With the way these two teams are set up we could be in for a classic, yet potentially defensive-minded, series. You’ve got the two best goalies statistically remaining in the playoffs in Tim Thomas and Dwayne Roloson, a crushing defense from Boston highlighted by Zdeno Chara, and a skilled offense from Tampa Bay featuring the likes of Martin St. Louis, Steve Stamkos, and Vincent Lecavalier.

With all that said, it’s time for us to put up or shut up.

James says:

The striking thing about this series is that both teams followed such similar paths to this destination.

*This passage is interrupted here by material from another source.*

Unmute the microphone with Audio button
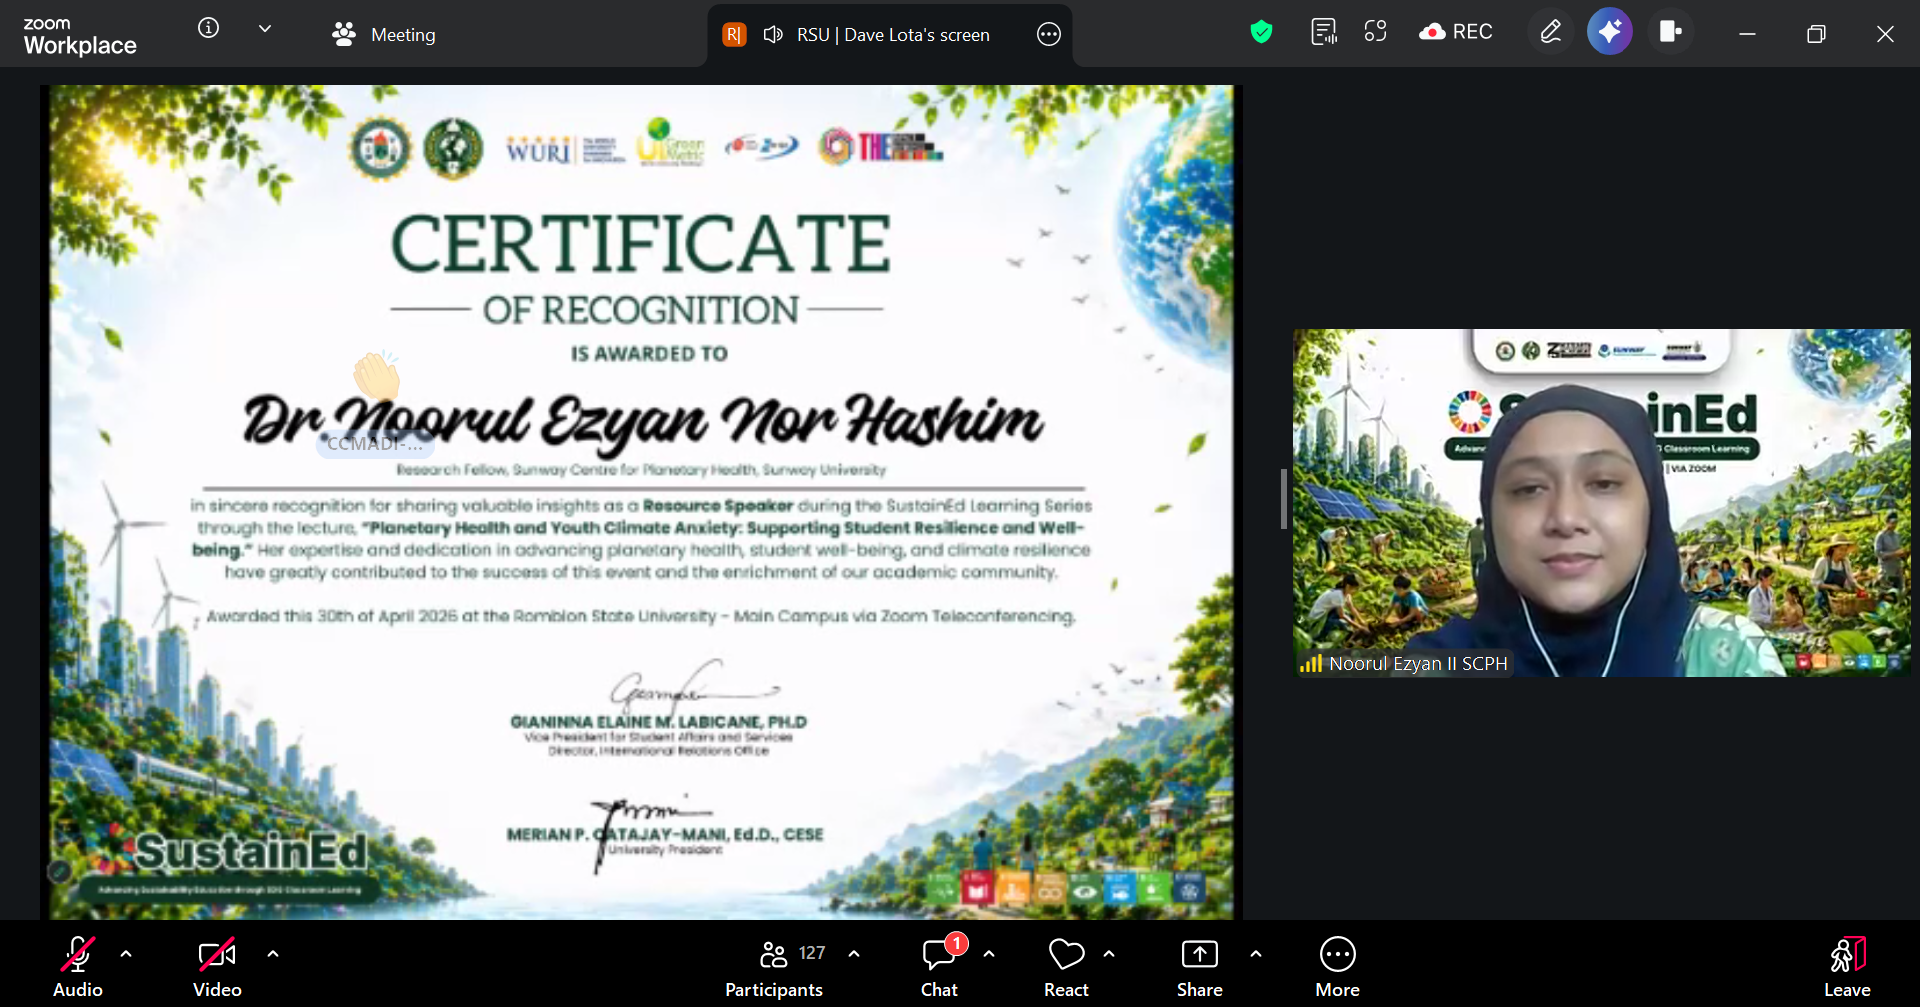This screenshot has width=1920, height=1008. (x=78, y=966)
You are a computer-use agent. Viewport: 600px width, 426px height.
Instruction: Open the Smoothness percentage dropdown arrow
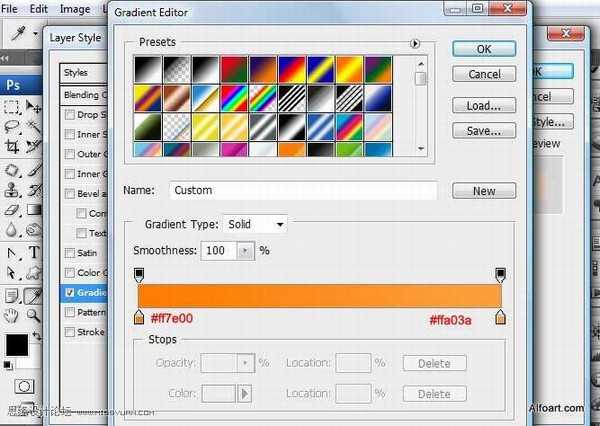tap(245, 251)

Each squad faced two-game deficits in the first round (Boston was down 2-0, Tampa Bay fought back from 3-1) against scrappy but over-matched teams then proceeded to sweep talented but messy squads in Round 2. Both teams can bore you to tears with their conservative defensive systems yet heighten your senses with their elderly goalies, whether it be 41-year-old wonder Dwayne Roloson or 37-year-old highlight reel Tim Thomas.

The prospect of the Bruins dealing with Steven Stamkos, Martin St. Louis and Vincent Lecavalier without the benefit of Patrice Bergeron’s criminally underrated two-way game is a bit stomach-churning. Then again, the Tampa Bay offense hasn’t seen the likes of Zdeno Chara in the playoffs yet, either. Boston doesn’t have the high-end firepower of the Washington Capitals, but they sport what could be a troubling (if diluted) mixture of the Pittsburgh Penguins’ doggedness and the Capitals’ finishing ability. (At least when you consider the Lightning defense, an area of serious – if unexploited – concern.)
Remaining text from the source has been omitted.